Originally posted by braddman
That is a balloon, and it cannot be anything else because of the behavior, and may I remind you I live about the same position as the person taping
this "object" and we are in Los Angeles, within miles of airforce and other military, and in a city with 20 news stations. If this was anything
other than a regular baloon or kite, it would have been:
1) Taped by every single news station in town, and surrounded by 20 news helicopters.
2) Shot down or at the very LEAST patrolled by military aircraft.
You don't enter Los Angeles airspace without the Los Angeles Center seeing you on radar, and that is NOT an aircraft or UFO.
We have 12 million people here. NO WAY this was the only person who saw it and I'll bet you if it looked like anything other than a kite or balloon
it was reported hundreds of times.
[edit on 12-3-2007 by braddman]
I would argue the contrary, in a friendly way, of course.
Reporting of sightings or even close encounters are unlikely to make TV news to even begin thinking about sending a camera team out of the building to
look up.

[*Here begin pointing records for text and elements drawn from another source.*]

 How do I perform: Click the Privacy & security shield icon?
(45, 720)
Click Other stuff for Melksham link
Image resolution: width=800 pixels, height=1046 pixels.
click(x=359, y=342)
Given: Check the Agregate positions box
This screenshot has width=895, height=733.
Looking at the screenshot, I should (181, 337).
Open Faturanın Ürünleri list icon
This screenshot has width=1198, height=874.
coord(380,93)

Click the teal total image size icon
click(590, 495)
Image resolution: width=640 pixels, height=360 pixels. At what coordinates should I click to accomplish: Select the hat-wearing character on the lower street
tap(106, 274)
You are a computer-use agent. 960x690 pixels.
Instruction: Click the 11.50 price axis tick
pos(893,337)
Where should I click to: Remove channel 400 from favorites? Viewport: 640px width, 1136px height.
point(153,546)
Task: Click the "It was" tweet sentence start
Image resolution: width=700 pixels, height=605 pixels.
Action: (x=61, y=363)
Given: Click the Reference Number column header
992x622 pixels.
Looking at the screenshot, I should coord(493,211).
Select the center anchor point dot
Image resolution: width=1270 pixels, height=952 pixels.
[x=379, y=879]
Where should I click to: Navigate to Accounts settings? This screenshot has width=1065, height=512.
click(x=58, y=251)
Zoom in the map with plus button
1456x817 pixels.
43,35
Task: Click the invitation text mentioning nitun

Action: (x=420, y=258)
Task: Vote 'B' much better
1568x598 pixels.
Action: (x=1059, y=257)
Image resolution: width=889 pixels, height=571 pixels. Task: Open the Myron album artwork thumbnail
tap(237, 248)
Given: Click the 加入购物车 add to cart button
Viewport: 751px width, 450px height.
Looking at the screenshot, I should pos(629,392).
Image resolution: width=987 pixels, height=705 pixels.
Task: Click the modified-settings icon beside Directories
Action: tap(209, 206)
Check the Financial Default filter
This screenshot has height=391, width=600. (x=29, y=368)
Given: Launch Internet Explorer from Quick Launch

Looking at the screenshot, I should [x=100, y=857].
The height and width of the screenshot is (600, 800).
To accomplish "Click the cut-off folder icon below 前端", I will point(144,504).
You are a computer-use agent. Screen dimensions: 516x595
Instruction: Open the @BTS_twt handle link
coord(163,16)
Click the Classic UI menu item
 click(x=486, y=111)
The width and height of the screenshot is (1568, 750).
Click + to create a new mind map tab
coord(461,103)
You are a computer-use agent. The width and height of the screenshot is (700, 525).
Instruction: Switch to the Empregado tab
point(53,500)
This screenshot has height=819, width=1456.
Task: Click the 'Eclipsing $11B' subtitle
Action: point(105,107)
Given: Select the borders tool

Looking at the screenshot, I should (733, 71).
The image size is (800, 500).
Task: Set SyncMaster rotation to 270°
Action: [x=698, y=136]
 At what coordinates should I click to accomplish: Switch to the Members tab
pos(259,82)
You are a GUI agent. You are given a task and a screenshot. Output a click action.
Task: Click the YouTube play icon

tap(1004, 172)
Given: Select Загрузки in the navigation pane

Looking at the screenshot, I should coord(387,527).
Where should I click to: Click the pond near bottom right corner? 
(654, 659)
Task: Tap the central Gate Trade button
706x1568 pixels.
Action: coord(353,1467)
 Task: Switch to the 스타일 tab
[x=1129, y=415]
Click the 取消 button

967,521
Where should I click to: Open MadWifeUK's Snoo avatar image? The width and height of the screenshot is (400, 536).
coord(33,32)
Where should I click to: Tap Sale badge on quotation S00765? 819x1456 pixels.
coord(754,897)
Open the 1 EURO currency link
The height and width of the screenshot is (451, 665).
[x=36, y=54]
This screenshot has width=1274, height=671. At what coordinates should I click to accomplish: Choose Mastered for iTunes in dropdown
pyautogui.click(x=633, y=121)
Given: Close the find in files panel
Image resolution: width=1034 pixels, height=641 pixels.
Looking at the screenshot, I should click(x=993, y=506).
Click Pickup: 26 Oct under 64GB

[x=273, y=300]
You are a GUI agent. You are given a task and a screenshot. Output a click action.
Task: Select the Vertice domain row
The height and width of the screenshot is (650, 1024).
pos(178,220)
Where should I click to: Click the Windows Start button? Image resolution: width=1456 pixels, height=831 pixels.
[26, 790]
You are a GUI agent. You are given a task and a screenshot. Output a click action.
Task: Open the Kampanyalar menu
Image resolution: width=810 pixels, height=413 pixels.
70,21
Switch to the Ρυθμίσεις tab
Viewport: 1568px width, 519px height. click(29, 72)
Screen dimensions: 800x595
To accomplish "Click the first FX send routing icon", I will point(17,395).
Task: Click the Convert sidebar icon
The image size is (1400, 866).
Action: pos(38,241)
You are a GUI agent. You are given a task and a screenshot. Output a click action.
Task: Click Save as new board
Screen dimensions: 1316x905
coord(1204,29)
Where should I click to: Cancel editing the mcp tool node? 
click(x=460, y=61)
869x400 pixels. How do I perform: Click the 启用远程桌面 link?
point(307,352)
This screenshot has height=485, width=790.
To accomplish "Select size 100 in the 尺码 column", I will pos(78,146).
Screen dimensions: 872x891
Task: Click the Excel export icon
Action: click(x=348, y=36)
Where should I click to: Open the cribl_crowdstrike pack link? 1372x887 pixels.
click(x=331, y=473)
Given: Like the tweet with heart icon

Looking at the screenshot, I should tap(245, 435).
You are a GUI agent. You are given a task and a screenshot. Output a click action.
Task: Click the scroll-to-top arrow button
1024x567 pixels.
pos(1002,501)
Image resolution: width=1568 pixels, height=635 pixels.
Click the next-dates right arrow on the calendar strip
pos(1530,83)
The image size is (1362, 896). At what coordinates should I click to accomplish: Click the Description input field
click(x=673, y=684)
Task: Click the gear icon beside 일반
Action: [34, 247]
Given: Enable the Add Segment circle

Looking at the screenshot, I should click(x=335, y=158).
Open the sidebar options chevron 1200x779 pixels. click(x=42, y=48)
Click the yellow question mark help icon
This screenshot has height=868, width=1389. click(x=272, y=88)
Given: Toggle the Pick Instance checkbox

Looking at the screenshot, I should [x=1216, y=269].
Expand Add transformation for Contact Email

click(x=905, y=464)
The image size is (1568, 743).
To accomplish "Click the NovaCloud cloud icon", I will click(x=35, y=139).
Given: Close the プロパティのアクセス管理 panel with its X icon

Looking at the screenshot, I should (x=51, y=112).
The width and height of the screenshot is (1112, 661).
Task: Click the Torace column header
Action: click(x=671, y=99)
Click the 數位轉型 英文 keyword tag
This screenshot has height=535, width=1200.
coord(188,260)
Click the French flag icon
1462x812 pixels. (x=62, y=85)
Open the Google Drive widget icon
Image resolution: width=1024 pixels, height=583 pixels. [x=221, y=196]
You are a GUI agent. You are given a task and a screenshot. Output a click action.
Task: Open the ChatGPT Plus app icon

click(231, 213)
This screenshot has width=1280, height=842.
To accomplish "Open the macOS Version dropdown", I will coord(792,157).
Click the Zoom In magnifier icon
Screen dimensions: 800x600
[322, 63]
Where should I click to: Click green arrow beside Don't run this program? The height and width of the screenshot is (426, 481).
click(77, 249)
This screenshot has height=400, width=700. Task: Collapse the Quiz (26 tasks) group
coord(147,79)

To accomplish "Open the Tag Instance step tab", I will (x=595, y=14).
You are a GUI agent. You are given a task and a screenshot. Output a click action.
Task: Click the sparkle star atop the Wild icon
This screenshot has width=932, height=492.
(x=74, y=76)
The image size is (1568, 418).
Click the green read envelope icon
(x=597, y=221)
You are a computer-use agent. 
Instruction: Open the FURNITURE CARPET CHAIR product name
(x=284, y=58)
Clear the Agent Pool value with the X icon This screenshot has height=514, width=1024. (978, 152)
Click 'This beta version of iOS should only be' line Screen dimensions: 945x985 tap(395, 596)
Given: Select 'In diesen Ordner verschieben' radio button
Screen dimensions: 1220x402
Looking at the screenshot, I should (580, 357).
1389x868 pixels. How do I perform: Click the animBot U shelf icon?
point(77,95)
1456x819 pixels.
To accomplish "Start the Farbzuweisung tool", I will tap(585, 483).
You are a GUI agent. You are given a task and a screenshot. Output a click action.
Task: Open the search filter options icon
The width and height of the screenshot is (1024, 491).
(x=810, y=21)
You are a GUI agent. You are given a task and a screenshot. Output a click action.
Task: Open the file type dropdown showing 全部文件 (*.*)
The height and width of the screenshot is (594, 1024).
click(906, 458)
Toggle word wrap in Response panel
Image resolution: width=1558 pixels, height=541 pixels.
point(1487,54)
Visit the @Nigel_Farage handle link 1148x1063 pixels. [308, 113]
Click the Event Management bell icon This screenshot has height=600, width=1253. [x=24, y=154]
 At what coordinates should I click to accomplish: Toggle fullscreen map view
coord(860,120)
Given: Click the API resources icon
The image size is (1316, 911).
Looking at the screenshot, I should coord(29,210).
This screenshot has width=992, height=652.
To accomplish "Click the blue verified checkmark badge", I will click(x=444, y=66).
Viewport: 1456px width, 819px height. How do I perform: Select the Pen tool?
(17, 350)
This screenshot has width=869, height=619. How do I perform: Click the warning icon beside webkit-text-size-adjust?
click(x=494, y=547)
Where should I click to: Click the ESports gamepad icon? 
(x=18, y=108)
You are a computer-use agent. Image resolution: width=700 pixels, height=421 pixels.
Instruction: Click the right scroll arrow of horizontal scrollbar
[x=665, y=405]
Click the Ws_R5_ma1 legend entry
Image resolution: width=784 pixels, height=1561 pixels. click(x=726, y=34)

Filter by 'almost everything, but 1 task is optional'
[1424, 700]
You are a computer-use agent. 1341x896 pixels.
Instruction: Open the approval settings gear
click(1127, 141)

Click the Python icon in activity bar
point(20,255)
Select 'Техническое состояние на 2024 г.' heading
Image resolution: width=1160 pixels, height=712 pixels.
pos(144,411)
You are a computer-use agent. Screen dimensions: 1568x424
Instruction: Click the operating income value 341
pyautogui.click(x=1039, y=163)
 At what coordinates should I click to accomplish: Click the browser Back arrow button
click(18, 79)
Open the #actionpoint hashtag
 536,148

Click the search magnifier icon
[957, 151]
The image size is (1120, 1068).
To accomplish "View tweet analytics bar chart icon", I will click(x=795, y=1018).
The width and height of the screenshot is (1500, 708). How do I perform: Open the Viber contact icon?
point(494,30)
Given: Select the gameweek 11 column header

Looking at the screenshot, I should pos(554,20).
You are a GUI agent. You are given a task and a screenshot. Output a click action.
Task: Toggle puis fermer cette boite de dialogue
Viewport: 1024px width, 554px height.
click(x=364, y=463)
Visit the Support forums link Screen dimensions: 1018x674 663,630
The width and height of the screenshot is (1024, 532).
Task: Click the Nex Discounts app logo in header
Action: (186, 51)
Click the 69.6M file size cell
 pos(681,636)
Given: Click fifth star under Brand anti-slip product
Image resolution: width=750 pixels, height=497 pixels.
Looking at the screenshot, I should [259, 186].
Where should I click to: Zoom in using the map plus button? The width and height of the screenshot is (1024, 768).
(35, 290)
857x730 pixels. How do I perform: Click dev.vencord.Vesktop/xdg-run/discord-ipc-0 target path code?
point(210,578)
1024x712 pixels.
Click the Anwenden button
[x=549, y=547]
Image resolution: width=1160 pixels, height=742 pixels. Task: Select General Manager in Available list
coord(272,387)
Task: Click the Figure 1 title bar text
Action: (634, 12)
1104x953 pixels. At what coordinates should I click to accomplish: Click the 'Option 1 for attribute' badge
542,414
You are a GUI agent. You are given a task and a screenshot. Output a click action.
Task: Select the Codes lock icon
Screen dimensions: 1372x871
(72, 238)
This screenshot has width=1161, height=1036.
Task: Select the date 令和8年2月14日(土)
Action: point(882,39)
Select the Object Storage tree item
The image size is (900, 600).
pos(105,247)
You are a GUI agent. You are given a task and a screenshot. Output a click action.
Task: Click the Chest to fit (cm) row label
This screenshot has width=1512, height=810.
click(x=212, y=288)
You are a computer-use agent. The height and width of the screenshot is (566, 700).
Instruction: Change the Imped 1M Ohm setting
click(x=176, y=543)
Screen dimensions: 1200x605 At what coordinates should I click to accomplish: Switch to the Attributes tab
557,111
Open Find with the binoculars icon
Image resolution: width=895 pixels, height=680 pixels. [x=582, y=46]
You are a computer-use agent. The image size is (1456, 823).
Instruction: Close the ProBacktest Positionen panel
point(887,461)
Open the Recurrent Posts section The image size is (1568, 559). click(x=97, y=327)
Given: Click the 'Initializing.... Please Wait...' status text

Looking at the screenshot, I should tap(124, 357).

Advertisers, don't you know. They don't like it.
It's just the way TV news operates. They don't scramble on reports of UFO's, period.
I saw a giant fireball once, while sitting in peak hour evening traffic. It was a perfect very slow moving sphere that lit up the entire night sky for
several seconds and must've been seen by many thousands of people sitting in their cars facing the same way in the same traffic jam. If it was a
meteor then there would've been one almighty explosion. It disappeared behind some hills in to the ocean, silently.
Do you think there was even one mention of it in the news? On the local radio? In the local newspaper?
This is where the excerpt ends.